Researchers in Montreal have found that taking music lessons before the age of seven, creates stronger connections within the brain

Do you remember dreading, or possibly loving music classes as you were growing up? Maybe you started piano lessons in first grade, or learned the recorder in kindergarten. Well, say a big thank you to your teachers and parents, because those lessons had a huge impact on the development of your grey matter. The younger a person starts, the stronger the connections will be.

The Journal of Neuroscience recently published a study which suggests that training in music before the age of seven, has a considerable effect on brain development. Those who started at a young age exhibited stronger connections between motor regions – the parts of the brain responsible for carrying out movement.

The research, which was carried out by psychology professor, Virginia Penhune and Robert J. Zatorre, a researcher at the University, provided strong evidence to substantiate the claims.


The report verified that the period between the ages of six and eight are what is known as “sensitive period”. During this time, an engagement with music education connects with brain progress and expansion; producing abiding changes in motor function and the structure of the brain.

Penhune says: “Learning to play an instrument requires coordination between hands and with visual or auditory stimuli,” “Practicing an instrument before age seven likely boosts the normal maturation of connections between motor and sensory regions of the brain, creating a framework upon which ongoing training can build.”

With the help of study co-authors, PhD candidates Christopher J. Steele and Jennifer A. Bailey, Penhune and Zatorre tested 36 adult musicians on a movement task, and scanned their brains. Half of these musicians began musical training before age seven, while the other half began at a later age, but the two groups had the same number of years of musical training and experience.

These two groups were also compared with individuals who had received little or no formal musical training.

When comparing a motor skill between the two groups, musicians who began before age seven showed more accurate timing, even after two days of practice.

When comparing brain structure, musicians who started early showed enhanced white matter in the corpus callosum, a bundle of nerve fibres that connects the left and right motor regions of the brain. Importantly, the researchers found that the younger a musician started, the greater the connectivity. 

Interestingly, the brain scans showed no difference between the non-musicians and the musicians who began their training later in life; this suggests that the brain developments under consideration happen early or not at all. Because the study tested musicians on a non-musical motor skill task, it also suggests that the benefits of early music training extend beyond the ability to play an instrument.

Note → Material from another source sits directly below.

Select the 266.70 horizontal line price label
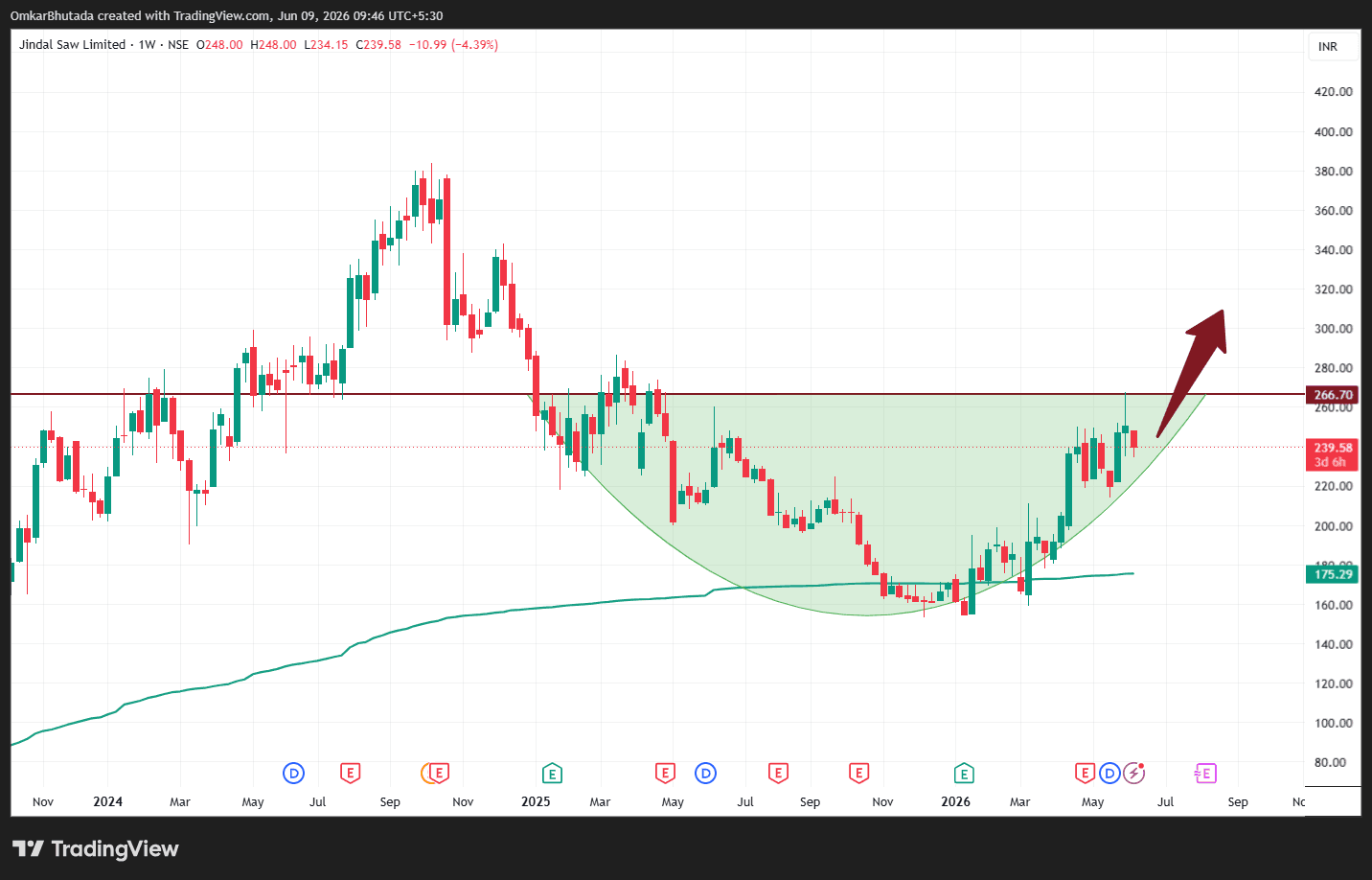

“This study is significant in showing that training is more effective at early ages because certain aspects of brain anatomy are more sensitive to changes at those time points,” says co-author Dr. Zatorre, researcher at the Montreal Neurological Institute and co-director of the International Laboratory for Brain Music and Sound Research.

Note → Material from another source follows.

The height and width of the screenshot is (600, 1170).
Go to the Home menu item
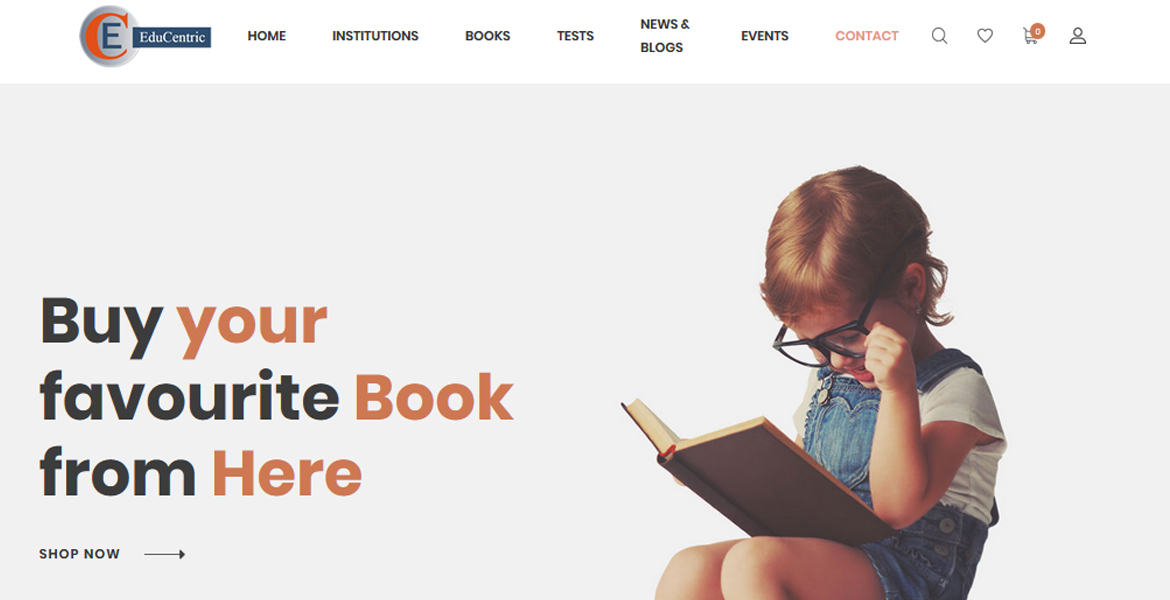pos(266,36)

But, says Penhune, “it’s important to remember that what we are showing is that early starters have some specific skills and differences in the brain that go along with that. But, these things don’t necessarily make them better musicians. Musical performance is about skill, but it is also about communication, enthusiasm, style, and many other things that we don’t measure. So, while starting early may help you express your genius, it probably won’t make you a genius.”